A copy of the first one,,,,,,,,
I'm a big Jack ketchum fan, after reading "The Girl Next Door", but the sequal to the cult novel Off Season was far from special. If you read Off Season , there's really no need to read Off Spring because it's basically the same story, without the creative suspense of the first. Both books have the same synopsis,,,, A few people go to this small rural town for a vacation only to find that they are being attacked by cave dwelling cannibals. I can't really tell too much of the story because i would give away the plot to BOTH books. Off Season is worth reading. Off Spring lacks the creative slow suspense and terror that Jack Ketchums creates by describing horrific incidents as other characters witnesses them.
In short Off Spring pales in comparison to Off season.
OFFSPRING by Jack Ketchum
OFFSPRING takes place eleven years after OFF SEASON, and the books are very much connected. The Sheriff of Deep River, Maine--George Peters--is haunted by the events of 1981; he has retired, his wife and only friend died a few years earlier, and his only solace is in the bottle.
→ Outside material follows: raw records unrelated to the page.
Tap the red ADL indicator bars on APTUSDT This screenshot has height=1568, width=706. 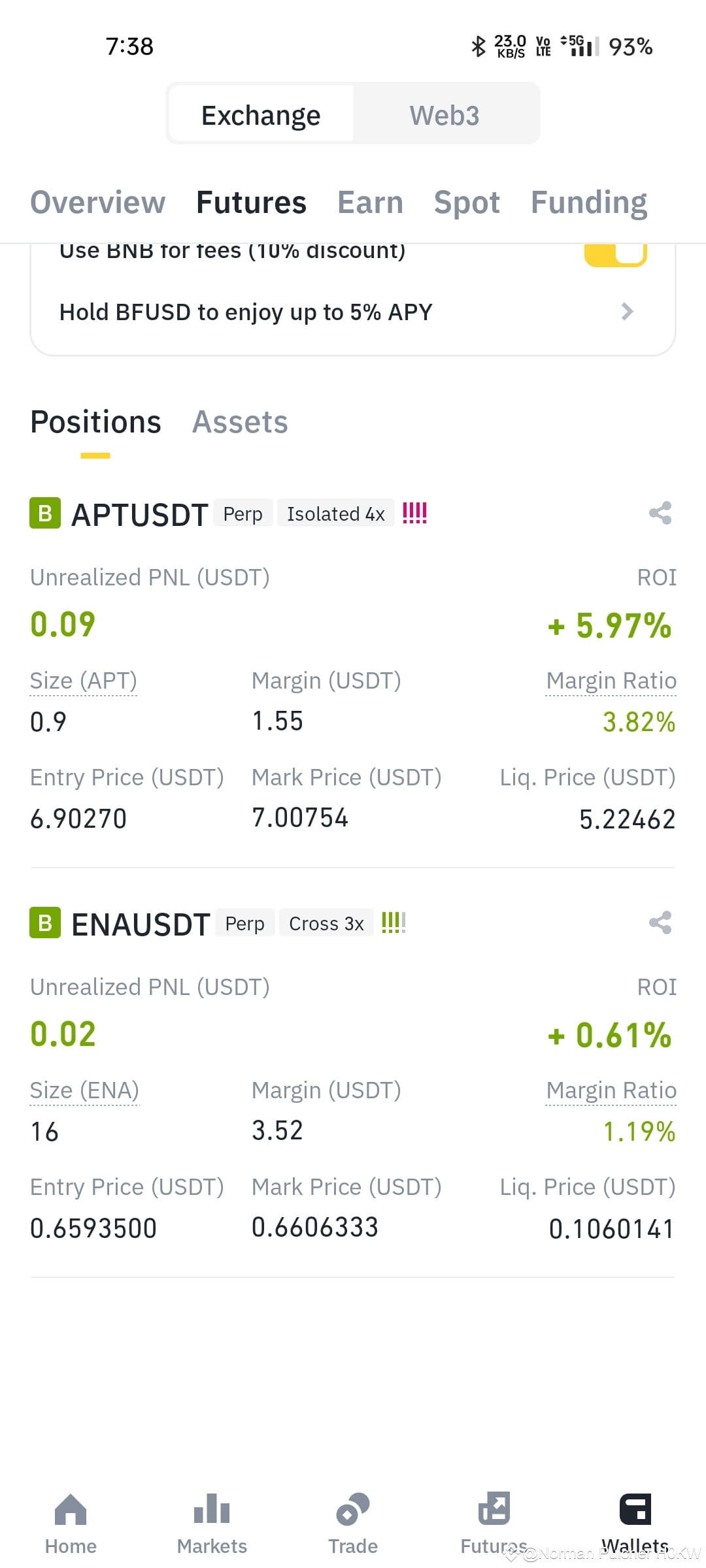pyautogui.click(x=414, y=513)
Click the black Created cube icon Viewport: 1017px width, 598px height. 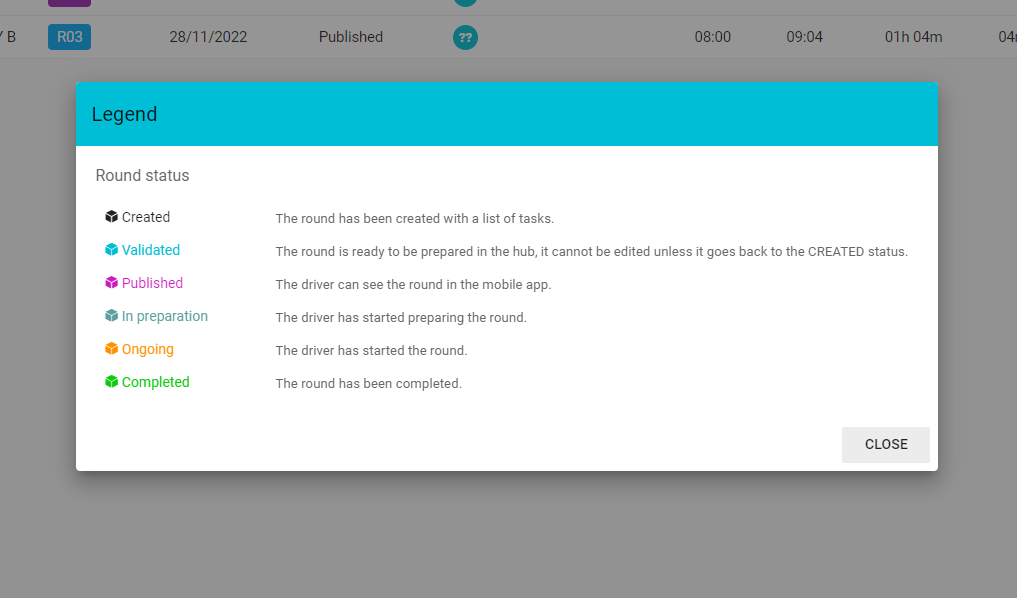pos(112,217)
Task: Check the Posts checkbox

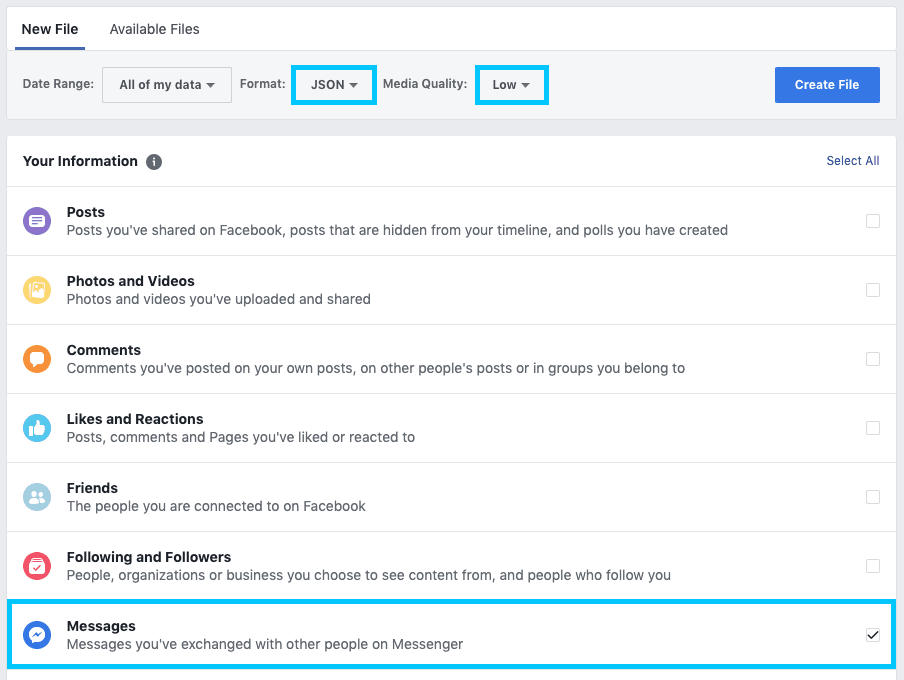Action: 873,221
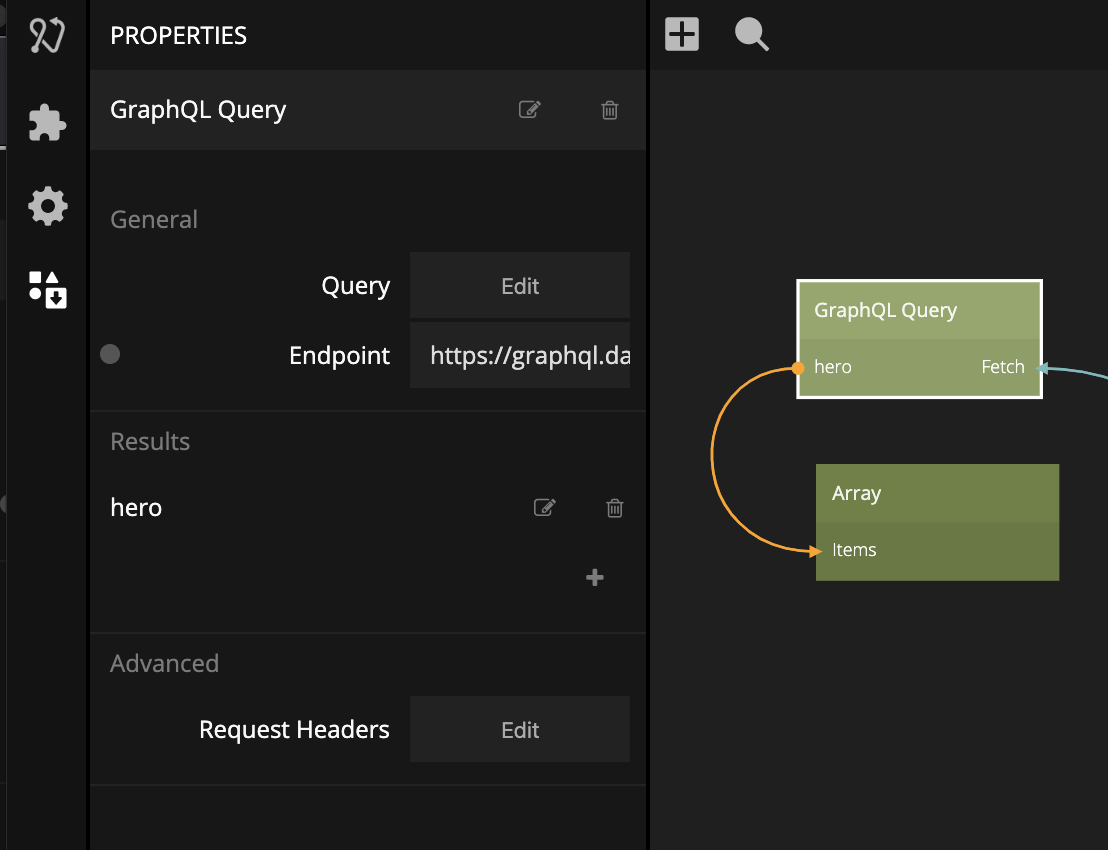Open node search with magnifier icon
1108x850 pixels.
tap(752, 35)
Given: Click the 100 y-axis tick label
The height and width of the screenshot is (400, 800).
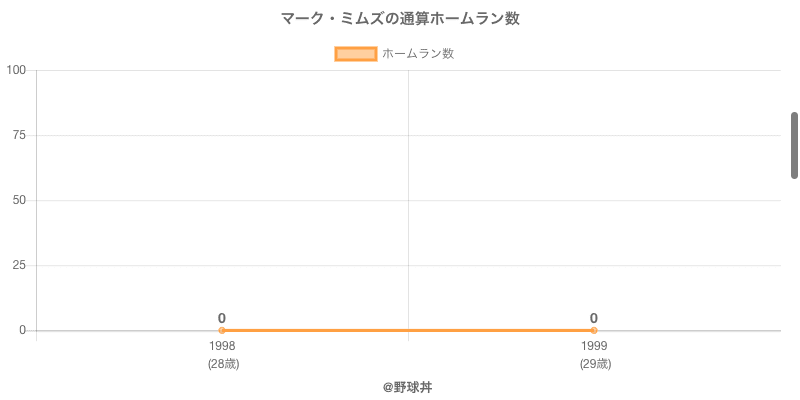Looking at the screenshot, I should point(16,70).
That changes on the evening of May 12, 1992 when the new Sheriff of Deep River pays him a call with a story of two brutal murders. The Sheriff asks for Peters help, and the scene is eerily familiar. The murder victims have been disemboweled and literally cannibalized. George Peters knows who is responsible, and he fears they won't be able to stop the clan before they wreak havoc on the town.
OFFSPRING is a well-written tale of gruesome, violent, and horrifying terror. There are no vampires, ghosts, zombies or anything else of the netherworld here, there is just good old fashioned human evil. The type of evil Jack Ketchum does better than anyone else. And it is scary simply because gruesome inhuman stuff like this happens.
OFFSPRING has the feel of a well-executed horror movie, although the themes and underlying meaning has much more depth than many of the current crop of films. The characters are likable; the description is tight and serves the storyline well. Jack Ketchum is my favorite writer of horror tales, and OFFSPRING lived up to my expectations. It wasn't quite at the level of OFF SEASON, but it was tight, scary and very well plotted.